Many parents can relate to this twice-daily tug-of-war with their kids: It’s time to tear them away from whatever is absorbing their attention and head off to the bathroom for the toothbrushing tango.
A new study points to another challenge — once kids start brushing on their own, many are using way too much toothpaste.
While fluoride is one of the main reasons for a steady drop in tooth decay and cavities in America, according to the Centers for Disease Control and Prevention, ingesting too much fluoride through toothpaste at a young age can lead to problems such as discoloration or pitting of tooth enamel.

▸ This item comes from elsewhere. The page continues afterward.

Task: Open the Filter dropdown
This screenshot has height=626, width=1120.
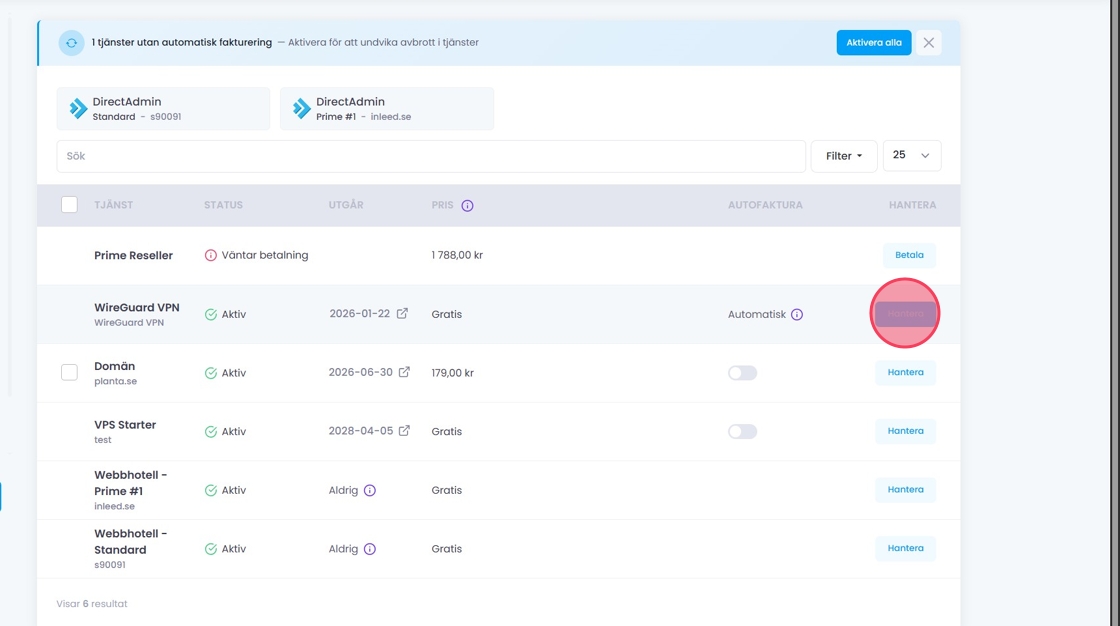Action: [x=844, y=156]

The CDC recommends children start using a fluoride toothpaste at age 2, but only an amount about the size of a grain of rice. Between ages 3 and 6, they can use a pea-sized portion. After age 6, their swallowing reflex should be developed enough to limit them ingesting too much toothpaste.
The study of more than 5,000 children across the U.S. reached across socioeconomic and geographic lines for diversity. The researchers used surveys of parents and caregivers to determine when the children started to brush, the frequency of brushing and the amount of toothpaste they used.
Among the findings were that some children in low-income households or in homes where the parents had less than a high school education started brushing their teeth much later than recommended. Also, they found nearly 80 percent of all parents waited too long to start brushing their baby’s teeth, which the CDC says should begin as soon as the first tooth erupts.
Maybe that helps explain why some of the kids are using such big globs of toothpaste — they’re trying to make up for lost time.